Quienes nos quedamos elegimos la tranquilidad de saber que no sufrió, que la bestia se lo llevó en días, sin poderse explicar, sin llegar al dolor. Esa es nuestra única traquilidad. Durante los pocos días que duró la certeza de saber que el tiempo no era lo que sobraba mi preocupación rondaba en qué era lo que sabía él, qué le decían, qué entendía, cómo lo tomaba, cómo se lo iba a decir. Pero no llegué y todas esas preguntas se desgranaron en el aire.
Sé de buena fuente que mi viejo me quiso como no quiso a nadie en el mundo, se cansó de repetirme su amor y su constante admiración pero también sé que sufrió mi partida como un abandono.
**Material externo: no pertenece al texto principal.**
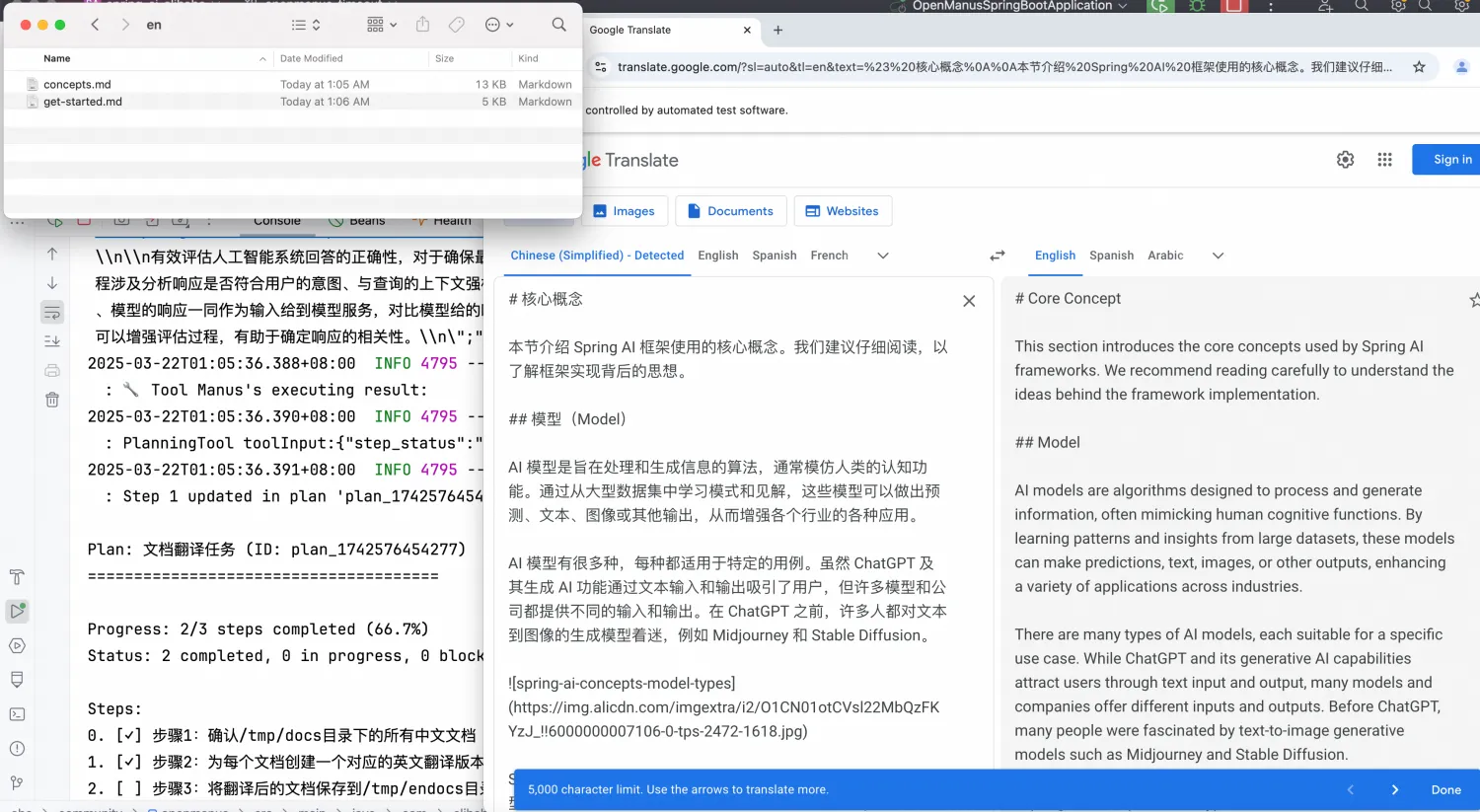Open the Google apps grid
This screenshot has width=1480, height=812.
(x=1384, y=159)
Uno que discutimos en sendas charlas acerca de la libertad y el egoísmo y que creí sería tema saldado ante su inminente visita. Pero esto no pasó.
De mi papá me quedó el amor por la música, sus vinilos de Queen, Jeremías pies de plomo y The Beatles. Sus libros comunistas que creí entender cuando aún no me sabía lavar los calzones. Una charla volviendo de la ACJ cuando le dije que yo sabía lo que era una puta y casi atorado me pidió que le explicara, así que le tuve que decir que eran mujeres que tenían sexo para ganar dinero. Otra en la que le dije que lo quería más que a nadie en el mundo y él me explicó que eso en la vida va cambiando y que mañana ese lugar sería para mi mamá. Lo recuerdo haciendo chistes desatinados, caminando kilómetros sin plata para el boleto, deslomado en una fábrica para sumar al pan. Lo recuerdo militando. Yendo a buscarme en las madrugadas adonde fuera, respetando el acuerdo que decía que yo lo podía llamar y él no me iba a juzgar. Y así lo hacía, repartiendo amigos borrachos, paseándome los domingos en la mañana para que mamá no notara mi resaca o abriendo todas las canillas para que no oyera el vómito.
Lo recuerdo trayendo el desayuno a la cama, preparando el té de las gripes y las bolsitas para las contracciones de mis menstruaciones. Tomándome la mano y masajeándome la panza mientras yo me retorcía de dolor.
En las casas que ya no habitamos resuenan los ronquidos y el chirrido ese de los dientes que atraviesan las paredes. La tos de la mañana, el carraspido del pucho que al día de hoy no puedo oler de lejos y que en las mañanas me hace cruzar las cuadras con tal de no compartir vereda con un fumador. En otras ya lejanas se quedaron las disputas de mediodía, las peleas y una Navidad que dejé la casa al grito de comunista aburguesado.
Entendí de grande que mis padres eran personas, con ellas sus limitaciones y yo, su primer experimento. Para mí fue el cariño y la severidad, para mi fueron las millones de cajas de juguetes y la precariedad. Para mi fueron la decena de mudanzas. Para mi fue el estimulo temprano y el entendimiento tardío.